Tally the lines in the following entries that include the word "will"; state only the total.

[[ Data provided, beginning ]]

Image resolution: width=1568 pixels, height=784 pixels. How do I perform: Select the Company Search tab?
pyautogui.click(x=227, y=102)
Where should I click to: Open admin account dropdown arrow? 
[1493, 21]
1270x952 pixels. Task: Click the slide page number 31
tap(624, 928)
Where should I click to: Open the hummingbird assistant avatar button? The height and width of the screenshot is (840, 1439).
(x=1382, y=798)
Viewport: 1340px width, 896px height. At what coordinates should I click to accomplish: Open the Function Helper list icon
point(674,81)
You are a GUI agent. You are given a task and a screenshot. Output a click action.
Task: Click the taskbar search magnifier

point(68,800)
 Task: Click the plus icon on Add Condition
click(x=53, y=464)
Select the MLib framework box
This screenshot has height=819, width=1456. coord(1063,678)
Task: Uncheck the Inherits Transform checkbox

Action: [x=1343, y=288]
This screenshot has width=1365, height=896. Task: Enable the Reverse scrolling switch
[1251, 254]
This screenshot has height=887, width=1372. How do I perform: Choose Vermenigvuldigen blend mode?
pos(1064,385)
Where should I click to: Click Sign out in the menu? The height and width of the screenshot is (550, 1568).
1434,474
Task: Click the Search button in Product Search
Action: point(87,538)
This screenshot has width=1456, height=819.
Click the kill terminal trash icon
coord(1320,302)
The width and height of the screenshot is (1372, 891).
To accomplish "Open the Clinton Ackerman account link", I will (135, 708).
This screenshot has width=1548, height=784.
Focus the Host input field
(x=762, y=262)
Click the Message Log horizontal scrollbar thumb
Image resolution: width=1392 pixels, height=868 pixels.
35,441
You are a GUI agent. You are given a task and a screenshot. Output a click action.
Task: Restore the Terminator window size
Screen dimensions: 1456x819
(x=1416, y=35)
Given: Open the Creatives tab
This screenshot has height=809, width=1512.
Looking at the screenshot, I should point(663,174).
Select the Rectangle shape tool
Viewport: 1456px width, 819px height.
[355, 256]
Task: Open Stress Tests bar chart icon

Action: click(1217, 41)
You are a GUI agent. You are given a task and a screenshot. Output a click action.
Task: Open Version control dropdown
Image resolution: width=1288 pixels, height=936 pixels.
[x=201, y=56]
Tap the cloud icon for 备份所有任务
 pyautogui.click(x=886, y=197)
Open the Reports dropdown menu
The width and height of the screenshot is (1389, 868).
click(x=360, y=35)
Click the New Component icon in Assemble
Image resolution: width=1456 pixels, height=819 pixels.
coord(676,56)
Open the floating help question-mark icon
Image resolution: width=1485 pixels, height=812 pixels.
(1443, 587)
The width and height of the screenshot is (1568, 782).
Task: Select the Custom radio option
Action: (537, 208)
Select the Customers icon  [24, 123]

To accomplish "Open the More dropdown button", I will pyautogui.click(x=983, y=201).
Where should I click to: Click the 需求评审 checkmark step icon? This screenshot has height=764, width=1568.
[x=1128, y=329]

[[ Data provided, end ]]

Your solution: 2